Le pavillon commandé par le ministre de la Culture angolais a monté deux expositions qui, je pense, reflètent les changements qui s’opèrent dans l’art contemporain en Angola. L’éthique nationale que suggère le titre « Angola em Movimento » de l’exposition organisée par le commissaire Jorge Gumbe fait l’objet d’un questionnement par la pratique contemporaine et la façon dont les artistes se voient et se représentent eux-mêmes. Il existe une nouvelle génération d’artistes expérimentant avec différents médias, indépendants des idéologies politiques de l’histoire angolaise récente, des artistes qui se voient plutôt comme faisant partie d’une entité géographique globale, tant sur le plan politique qu’artistique.

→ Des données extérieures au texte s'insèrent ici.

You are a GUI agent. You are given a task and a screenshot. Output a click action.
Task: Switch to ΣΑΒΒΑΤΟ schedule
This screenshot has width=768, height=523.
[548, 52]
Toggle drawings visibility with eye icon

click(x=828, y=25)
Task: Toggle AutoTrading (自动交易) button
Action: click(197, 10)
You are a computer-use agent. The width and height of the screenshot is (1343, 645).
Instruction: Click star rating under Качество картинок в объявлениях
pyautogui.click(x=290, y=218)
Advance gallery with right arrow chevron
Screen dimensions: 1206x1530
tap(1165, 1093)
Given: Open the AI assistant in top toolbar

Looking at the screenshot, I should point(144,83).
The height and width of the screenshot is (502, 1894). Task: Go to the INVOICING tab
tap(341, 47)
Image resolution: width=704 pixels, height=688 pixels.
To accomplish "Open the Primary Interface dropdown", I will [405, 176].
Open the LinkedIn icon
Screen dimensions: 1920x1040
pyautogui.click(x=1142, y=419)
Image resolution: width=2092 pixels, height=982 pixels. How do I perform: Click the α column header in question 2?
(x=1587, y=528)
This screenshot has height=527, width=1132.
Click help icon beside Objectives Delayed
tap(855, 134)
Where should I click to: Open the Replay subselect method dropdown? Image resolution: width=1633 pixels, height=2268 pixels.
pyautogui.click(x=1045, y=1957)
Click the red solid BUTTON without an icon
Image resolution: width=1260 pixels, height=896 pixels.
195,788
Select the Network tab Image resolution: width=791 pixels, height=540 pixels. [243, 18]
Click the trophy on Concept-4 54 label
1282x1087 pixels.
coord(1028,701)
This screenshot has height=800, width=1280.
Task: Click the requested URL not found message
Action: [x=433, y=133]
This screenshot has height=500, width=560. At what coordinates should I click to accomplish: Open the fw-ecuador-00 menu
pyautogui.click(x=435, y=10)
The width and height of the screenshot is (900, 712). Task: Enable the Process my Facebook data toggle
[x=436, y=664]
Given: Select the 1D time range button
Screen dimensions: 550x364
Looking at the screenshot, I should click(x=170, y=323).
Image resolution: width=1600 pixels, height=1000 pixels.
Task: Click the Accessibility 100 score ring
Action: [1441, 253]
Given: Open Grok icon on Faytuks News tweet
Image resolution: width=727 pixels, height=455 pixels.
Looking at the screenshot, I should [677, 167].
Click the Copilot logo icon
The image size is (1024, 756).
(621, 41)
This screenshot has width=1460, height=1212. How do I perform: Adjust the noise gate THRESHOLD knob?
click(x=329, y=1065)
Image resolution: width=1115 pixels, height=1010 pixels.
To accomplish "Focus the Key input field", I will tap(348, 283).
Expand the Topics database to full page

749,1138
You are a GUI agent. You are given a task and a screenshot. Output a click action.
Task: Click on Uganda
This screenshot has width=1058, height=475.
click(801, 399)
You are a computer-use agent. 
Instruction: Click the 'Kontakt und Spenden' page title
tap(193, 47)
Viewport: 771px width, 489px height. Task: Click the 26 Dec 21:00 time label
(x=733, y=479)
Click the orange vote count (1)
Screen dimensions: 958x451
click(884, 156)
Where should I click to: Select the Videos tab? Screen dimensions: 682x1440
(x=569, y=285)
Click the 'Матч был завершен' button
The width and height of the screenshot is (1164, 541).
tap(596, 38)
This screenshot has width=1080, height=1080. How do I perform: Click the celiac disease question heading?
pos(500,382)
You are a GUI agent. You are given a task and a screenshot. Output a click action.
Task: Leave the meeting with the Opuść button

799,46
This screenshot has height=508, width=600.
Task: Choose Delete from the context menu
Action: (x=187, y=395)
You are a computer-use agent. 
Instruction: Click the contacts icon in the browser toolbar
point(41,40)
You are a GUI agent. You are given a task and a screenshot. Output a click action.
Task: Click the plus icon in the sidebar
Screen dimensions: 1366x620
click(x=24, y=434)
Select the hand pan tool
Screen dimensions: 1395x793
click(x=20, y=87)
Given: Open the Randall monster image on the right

De nouveaux projets et acteurs surgissent et déterminent l’actualité de la scène artistique de Luanda. Depuis 2012, Carlos Major a développé un projet curatorial, Vidrul Fotografia, qui consiste à présenter quatre artistes pendant une durée d’un mois. La dernière édition a exposé les œuvres de Kiwla,  N’Dilo Mutima, Renato Fialho et Adiddy Love. Ce projet a le mérite de mettre de nouveaux artistes sur le devant de la scène tout en expérimentant de nouveaux lieux urbains, mais pas nécessairement des lieux d’exposition conventionnels. Ceci a été le cas lors de la dernière édition qui a eu lieu au bureau de poste principal de Luanda. Il en va de même pour e.studio, une entreprise culturelle initiée par António Ole, RitaGT, Francisco Vidal et Nelo Teixeira, un groupe d’artistes qui a développé un espace artistique visant à présenter et promouvoir la production et le débat sur les arts. Des institutions comme le Centre culturel portugais et la Fondation pour les arts et la culture, une organisation israélienne, sont également des espaces développant des programmes culturels réguliers avec des artistes nationaux et des curateurs.

Lors d’une discussion récente avec la photographe Indira Mateta, nous nous posions la question de la visibilité des artistes femmes angolaises. L’insuffisance du niveau d’étude est très probablement l’une des raisons de la marginalisation des artistes femmes, autant que les systèmes d’apprentissage informels qui tendent à les reléguer dans un rôle secondaire, contribuant à associer les femmes aux métiers de l’artisanat. Marcela Costa a essayé de mettre à mal cet état de fait pendant des années dans son atelier/espace d’art en rassemblant une communauté d’amateurs d’art et célébrant les artistes femmes. Toutefois, les artistes femmes ont toujours beaucoup de mal à être reconnues comme artistes contemporaines sur la scène locale.

Le monde de l’art à Luanda est jeune et plein de vie, fort d’un impact politique qui reste à être compris. Avec des subcultures comme le kuduro, il représente une nouvelle forme de politique qui implique la vie de tous les jours et se reflète dans une action quotidienne. Dans un pays qui a toujours passé sous silence les problématiques telles que la politique, nous assistons ici à une évolution passionnante.

Suzana Sousa vit et travaille à Luanda comme commissaire d’exposition indépendante. Elle est une des commissaires de la prochaine Triennale de Luanda.